A l’approche de l’été, les bénéficiaires de l’APL doivent redoubler d’attention : sans déclaration de leur situation à la CAF, leur aide peut être suspendue temporairement. Une simple mise à jour en ligne permet pourtant d’éviter cette interruption, rappelle RMC. L’aide personnalisée au logement est versée aux locataires, colocataires, sous-locataires ainsi qu’aux résidents de foyers, résidences étudiantes ou établissements spécialisés comme les Ehpad, sous conditions de logement et de surface minimale. Son montant dépend des ressources du foyer, de sa composition, du patrimoine et du loyer. En moyenne, l’aide s’élève à environ 225 euros par mois.
Chaque année, la Caf demande aux allocataires de préciser leur situation pour les mois de juillet et août. Cette déclaration doit être effectuée depuis l’espace «Mon Compte» sur le site de la Caf ou via l’application mobile. Sans cette démarche, l’organisme considère que le logement est quitté à la fin du mois de juin, ce qui entraîne la suspension du versement de l’APL pendant l’été.

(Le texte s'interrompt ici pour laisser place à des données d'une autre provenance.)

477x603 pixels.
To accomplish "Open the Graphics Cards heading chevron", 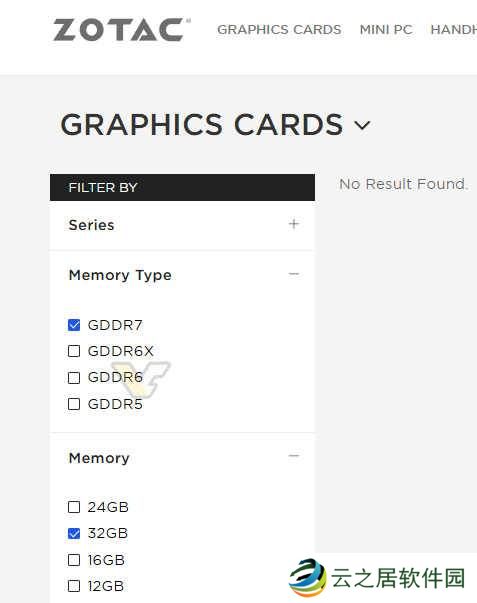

Plusieurs cas selon votre situation
Si vous conservez votre logement pendant l’été et continuez à payer un loyer, vous devez simplement le signaler à la Caf pour maintenir vos droits. Si vous gardez votre logement mais sans y vivre ni payer de loyer durant l’été, il est également nécessaire de le déclarer afin de conserver le bénéfice de l’aide à la rentrée. Autre situation : si vous quittez temporairement votre logement tout en prévoyant d’y revenir, vous devez indiquer votre absence sans modifier votre adresse, puis signaler votre retour pour réactiver le versement.
Enfin, en cas de déménagement, il faut mettre à jour sa situation dans l’espace «Mon Profil» et effectuer une nouvelle demande d’APL une fois le nouveau bail signé. Pour continuer à percevoir l’aide, le logement doit être occupé au moins huit mois par an. Une absence supérieure à quatre mois peut donc entraîner une perte de droits temporaire. Selon les dernières estimations, plus d’un million d’étudiants bénéficient de l’APL en France, soit une part importante des 2,6 millions d’allocataires.